D’altronde, non poteva essere diversamente perché già il
racconto della quotidianità di Carlo è un deja-vu, a tratti malinconico proprio
nella consapevolezza che ciò che viene narrato è l’anticipazione di un futuro
prossimo quando colui che, per legge, è incapace di svolgere i normali atti
della vita, si troverà ad affrontarli senza quell’impegno amorevole che solo un
genitore è in grado dare fino all’ultimo.
Carlo è un uomo affetto dalla sindrome di Down e vive da
solo. Ha delle abitudini che lo tranquillizzano, quelle che il linguaggio
medico definisce stereotipie e che spesso vengono erroneamente combattute. C’è
sempre un limite che limita il normale dal patologico ma spesso la medicina, e
conseguentemente la pedagogia, tendono a demonizzare certi atteggiamenti che,
in un particolare contesto, sono utili a superare le difficoltà. Carlo recita
una serie di preghiere, in successione definita, prima di chiudere gli occhi e di
addormentarsi e tende a ripetere due volte una frase, come ad affermare quello
appena detto.
Anche Nicola ha delle fissazioni che lo rassicurano
nell’angoscia della solitudine e della vecchiaia: le ciabatte devono essere
perfettamente appaiate, poste alla sinistra del letto per poterle trovare
facilmente e, infilandole senza impicci, cominciare bene la giornata. A brand
new day, come dice mia figlia Benedetta, anche lei con le sue sicurezze
ancorate all’allineamento di scarpe e ciabatte lungo una parete della sua camera.
Carlo mangia la stessa cosa a pranzo e subito dopo va a fare
un pisolino. Anche Nicola ha un’alimentazione monotona perché il cibo ha perso
la connotazione sociale di condivisione. Alla fine, se non fosse per la
sindrome di Down, la vita dei due protagonisti non è così diversa. Questo è
sicuramente un messaggio importante: Carlo e Nicola sono uguali nella
solitudine che induce come risposta una ritualità per farsi compagnia.

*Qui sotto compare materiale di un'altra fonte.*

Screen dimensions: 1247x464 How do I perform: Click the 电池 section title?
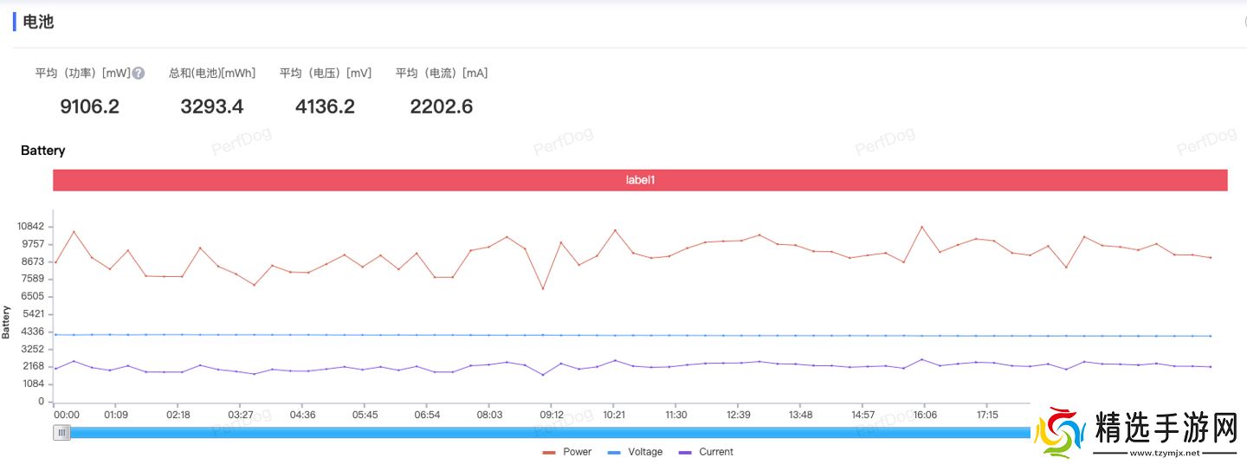tap(38, 22)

Sono sempre convinta che la scelta di leggere un libro in un
determinato momento sia frutto di un sesto senso, di una specie di premonizione
perché dentro vi ho sempre trovato spunti utili alla riflessione. In questo
caso il breve, ma intenso passaggio sull’abbraccio, ha reso più significante un
episodio che un bambino con disturbi dell’attenzione ha voluto raccontarmi. Per
la prima volta, alla sua richiesta ai compagni di classe di essere abbracciato,
dopo anni nei quali assisteva addirittura alla fuga a gambe levate, è stato
esaudito, ha finalmente avuto l’abbraccio tanto cercato e desiderato. È stato toccante sentire
questa storia e vedere lo stupore e poi la gioia di un contatto, dell’inizio di
una relazione, finalmente dell’appartenenza a un gruppo.
Il libro “Dove porta la neve”, consapevolmente o meno,
aggiunge un nuovo tassello alla conoscenza delle persone con disabilità come
persone nella loro normale quotidianità. Sono testimonianze di questo tipo che
consentono alla cultura sulla disabilità di spandersi a macchia d’olio.